*Set exercise:* Render every line of the items below as a Markdown table with the columns "Row" and "Content", numbering the rows and skipping blank lines. Leave the pictures out of your answer.
==================================================
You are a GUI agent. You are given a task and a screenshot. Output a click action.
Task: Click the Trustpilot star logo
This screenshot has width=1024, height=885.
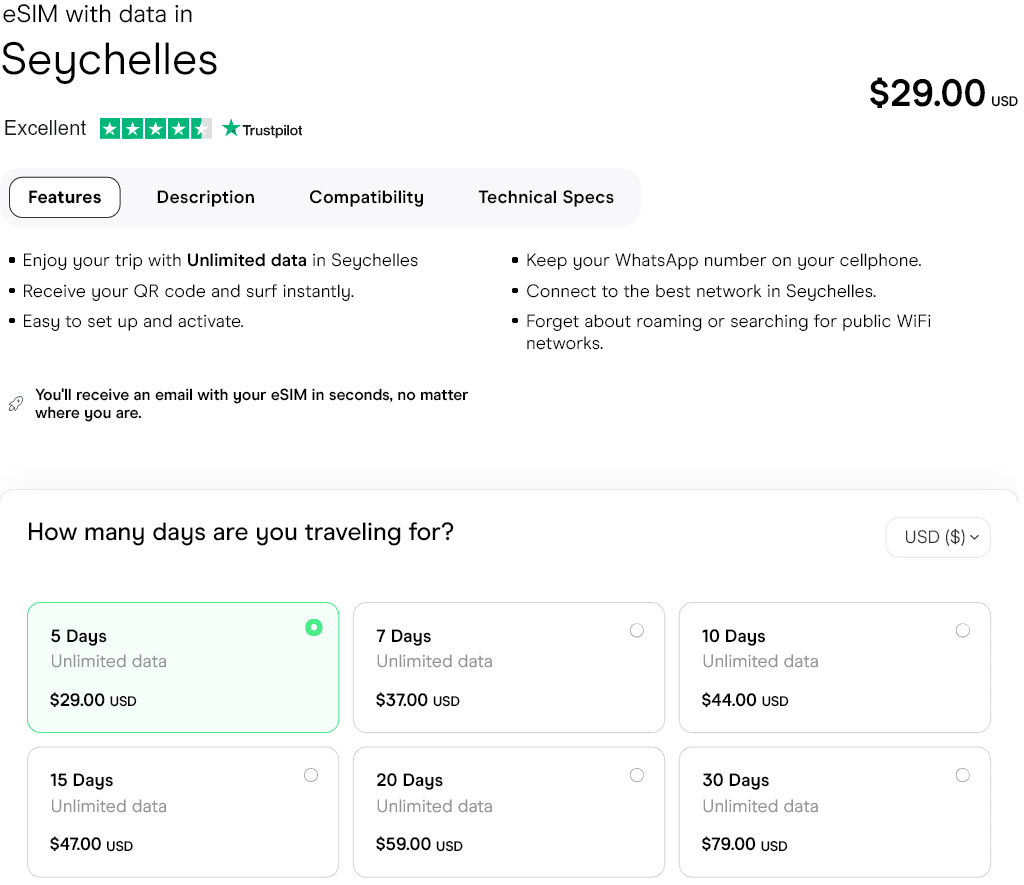(x=232, y=128)
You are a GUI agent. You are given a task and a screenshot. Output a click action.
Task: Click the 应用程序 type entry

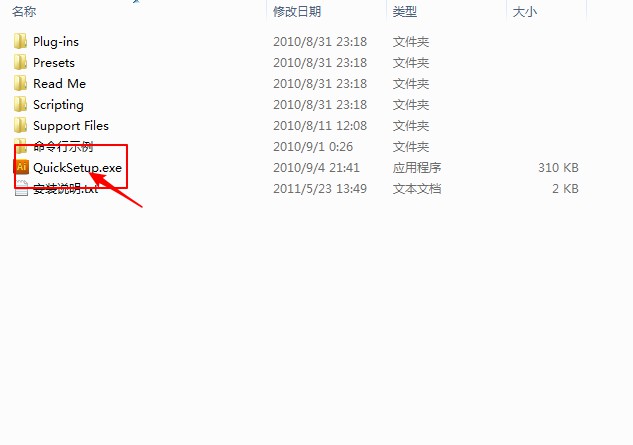417,168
==================================================
*Response for this exercise:*
| Row | Content |
|---|---|
| 1 | You are a GUI agent. You are given a task and a screenshot. Output a click action. |
| 2 | Task: Click the Trustpilot star logo |
| 3 | This screenshot has width=1024, height=885. |
| 4 | (x=232, y=128) |
| 5 | You are a GUI agent. You are given a task and a screenshot. Output a click action. |
| 6 | Task: Click the 应用程序 type entry |
| 7 | 417,168 |